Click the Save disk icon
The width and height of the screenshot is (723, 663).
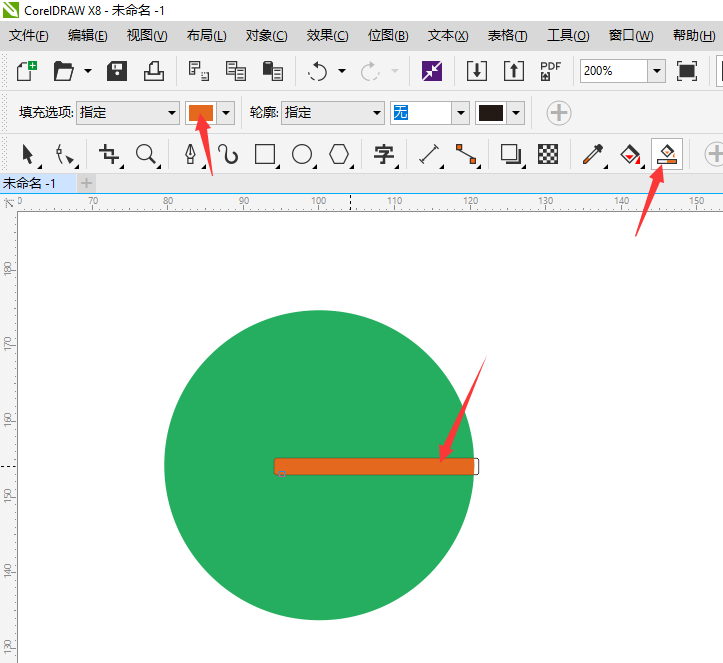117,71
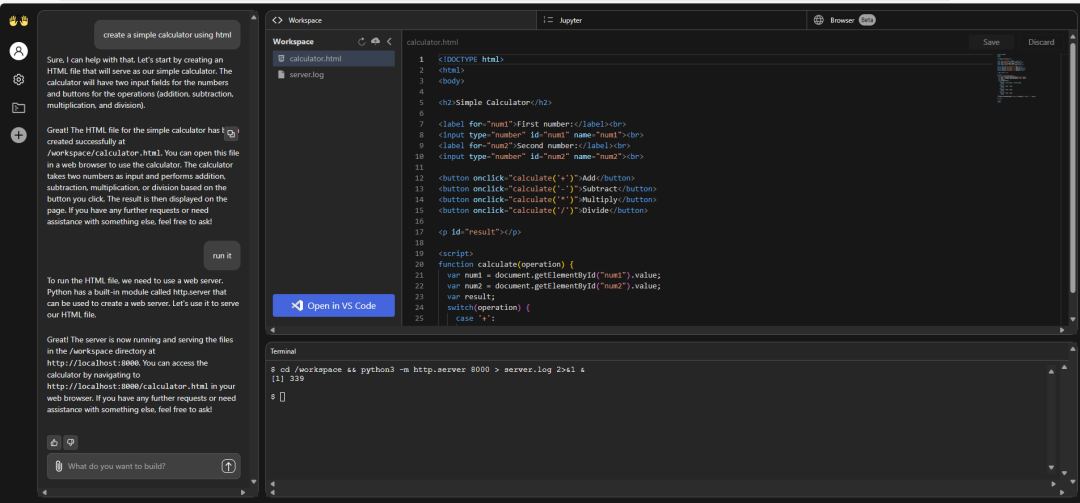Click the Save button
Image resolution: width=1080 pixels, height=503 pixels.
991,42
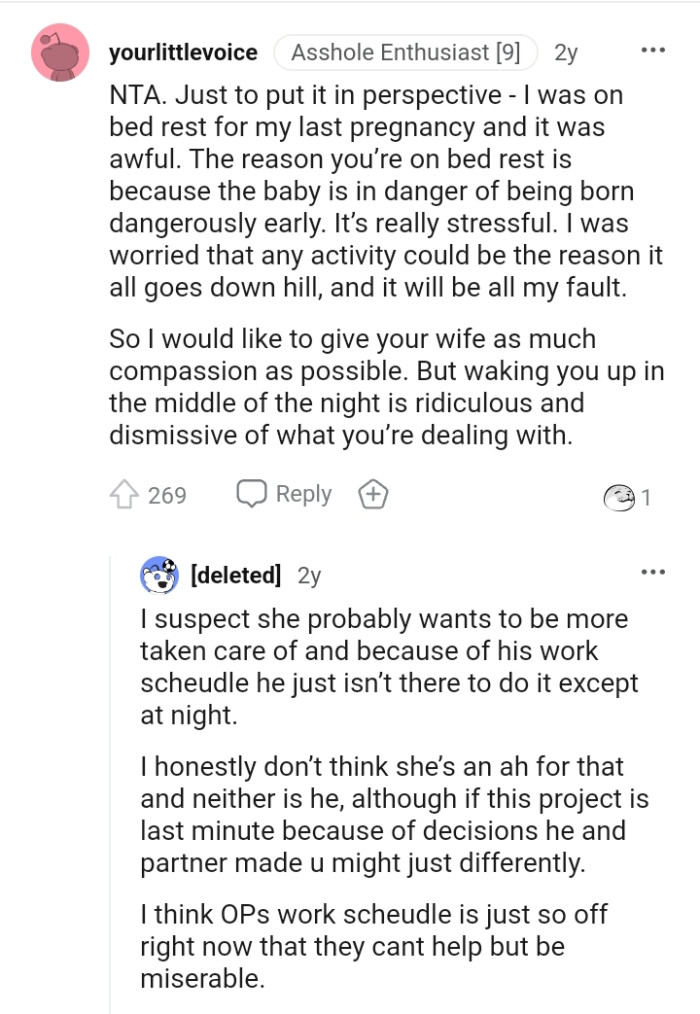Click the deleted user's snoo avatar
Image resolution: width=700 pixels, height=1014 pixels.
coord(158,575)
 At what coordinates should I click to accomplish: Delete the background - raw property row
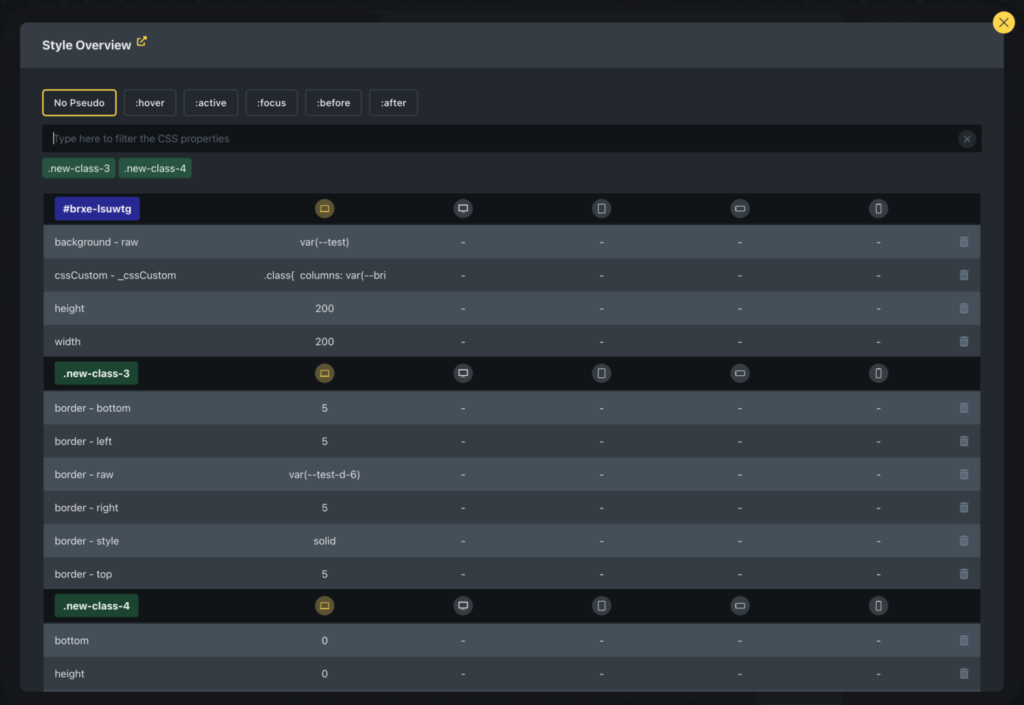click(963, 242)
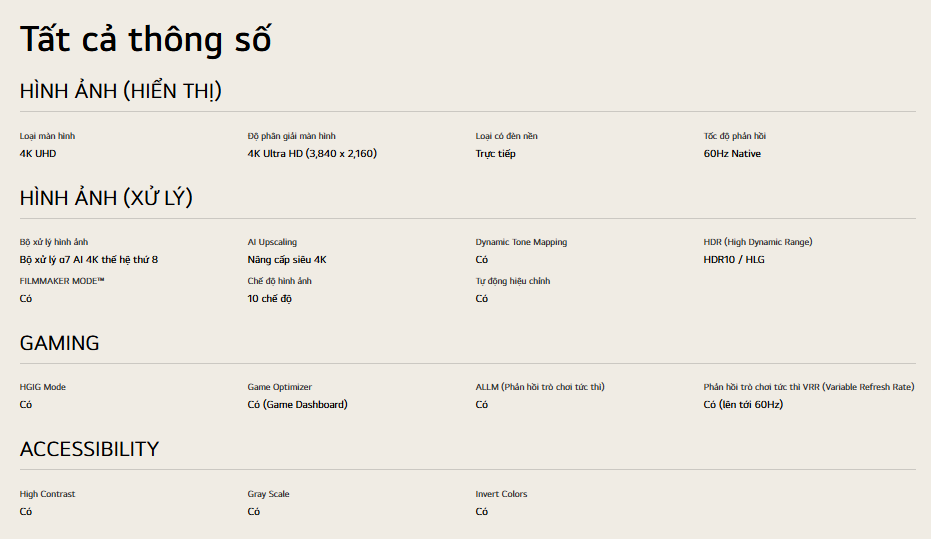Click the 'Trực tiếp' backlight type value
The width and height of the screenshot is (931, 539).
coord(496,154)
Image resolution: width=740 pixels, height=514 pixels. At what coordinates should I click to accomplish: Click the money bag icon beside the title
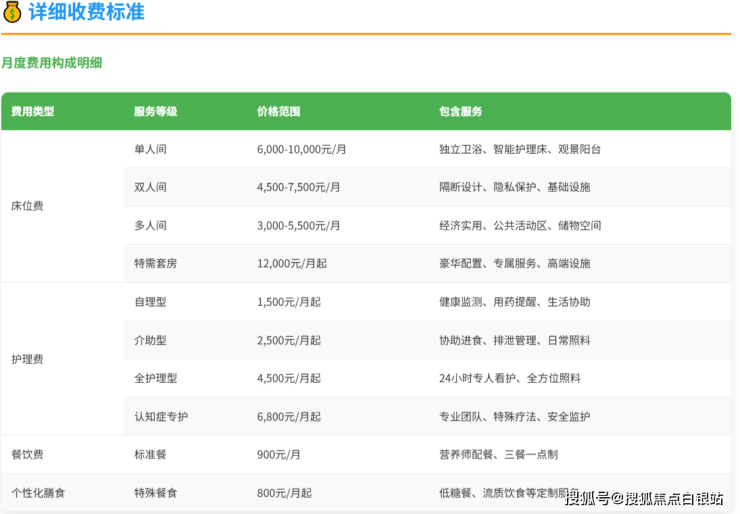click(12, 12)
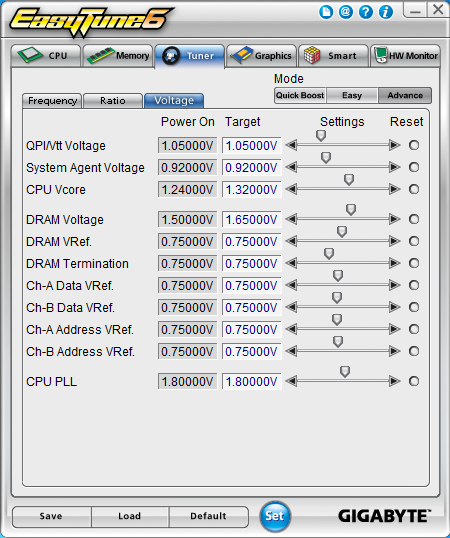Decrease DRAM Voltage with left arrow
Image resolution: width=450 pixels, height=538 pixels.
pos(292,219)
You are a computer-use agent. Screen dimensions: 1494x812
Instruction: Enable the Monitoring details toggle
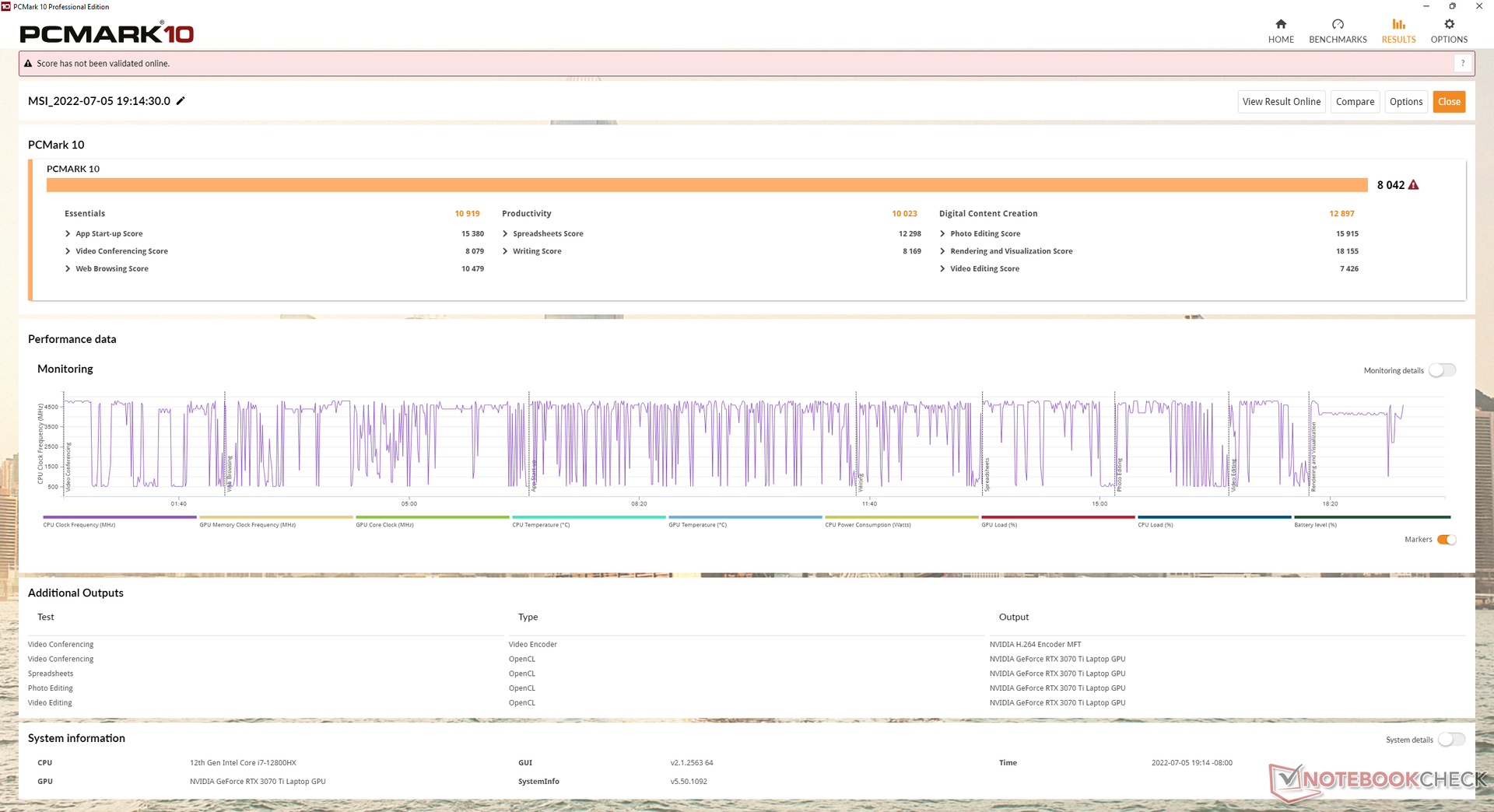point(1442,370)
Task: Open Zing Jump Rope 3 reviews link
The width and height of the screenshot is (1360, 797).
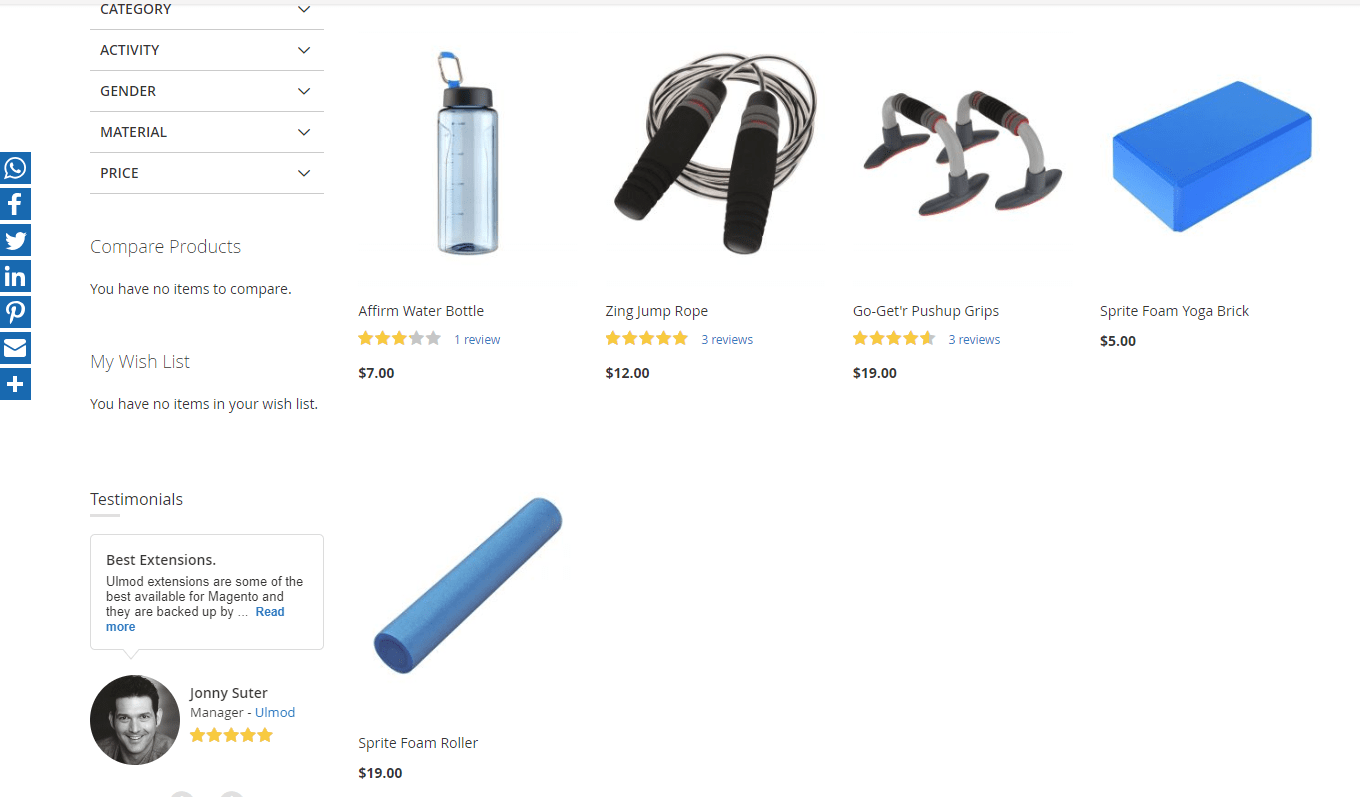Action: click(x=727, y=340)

------------------------------------

▶ **THE REQUEST**
Write out the entries from the line containing "Image resolution: width=740" through the end of the entries, leaving out the pictures.

▶ **CORRECT ANSWER**
Image resolution: width=740 pixels, height=514 pixels. At what coordinates should I click to accomplish: Click the money bag icon beside the title
click(12, 12)
Decrease DRAM Voltage with left arrow
Image resolution: width=450 pixels, height=538 pixels.
pos(292,219)
You are a computer-use agent. Screen dimensions: 1494x812
Instruction: Enable the Monitoring details toggle
point(1442,370)
Task: Open Zing Jump Rope 3 reviews link
The width and height of the screenshot is (1360, 797).
Action: click(x=727, y=340)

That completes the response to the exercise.